ラブコメは映画館で見る必要性をあまり感じず、普段は劇場でみない種類の映画。でも、これだけは待てなかった…。

前半は、クメイルのユーモア炸裂。とても日本の感覚からズレた笑いが多めなので、ジョークのツボがわからないと、ちょっと長く感じてしまうかも。後半は泣くわ爆笑するわの、情緒がおかしくなってエンドロールで泣き続け、劇場を出るまでに涙が乾かないという。困る。

ユーモア溢れる軽いタッチの恋愛モノながら、文化の違い、家族、難病、人種・宗教問題に触れていて、日常に近いところで起きる困難を描いていた。ISISの野次のシーン、こんなことを言われるのかと、胸が締め付けられる。

ドラマSilicon Valleyの出演以来、トークショーゲストとして見かけるようになったクメイル・ナンジアニに、すっかりハマっている。
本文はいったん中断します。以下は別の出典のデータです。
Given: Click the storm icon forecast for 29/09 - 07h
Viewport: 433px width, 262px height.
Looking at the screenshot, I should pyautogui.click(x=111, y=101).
エミリーともたまに一緒に出ていて、本当に素敵な夫婦。クメイルはゲストでも、ホストのような落着きと聡明さで、トークのキレが素晴らしく、いつかアメリカ初のパキスタン系として、自分のトーク番組を持つのではなかろうかと期待している。とにかく笑わせてくれる人。かつて面白くないスタンドアップをしていたとは思えない、今やアメリカトップクラスのコメディアンとなった。

ご両親の9.11のシーンも実際の話ではなく(泣くほど笑ったけど)、エミリーが倒れる前の二人の真剣度も脚色しているようだけど、かなりの部分、事実に基づいて作っている。
インタビューではそれら全部さらけ出してるので、さらに好感が持ててしまう。

エミリー(本物の方)が、「私は最初の結婚で、自分の弱さをさらけだせなかった。相手が逃げると思って。クメイルは私が病気になっても逃げ出さなかったし、私は弱くてもいいんだと思えた」と語ってたのが印象的。

二人はこの物語の三ヶ月後に結婚している。インタビューで語る結婚に至るまでや、結婚式の話も面白かったので、映像化してほしいなぁ…。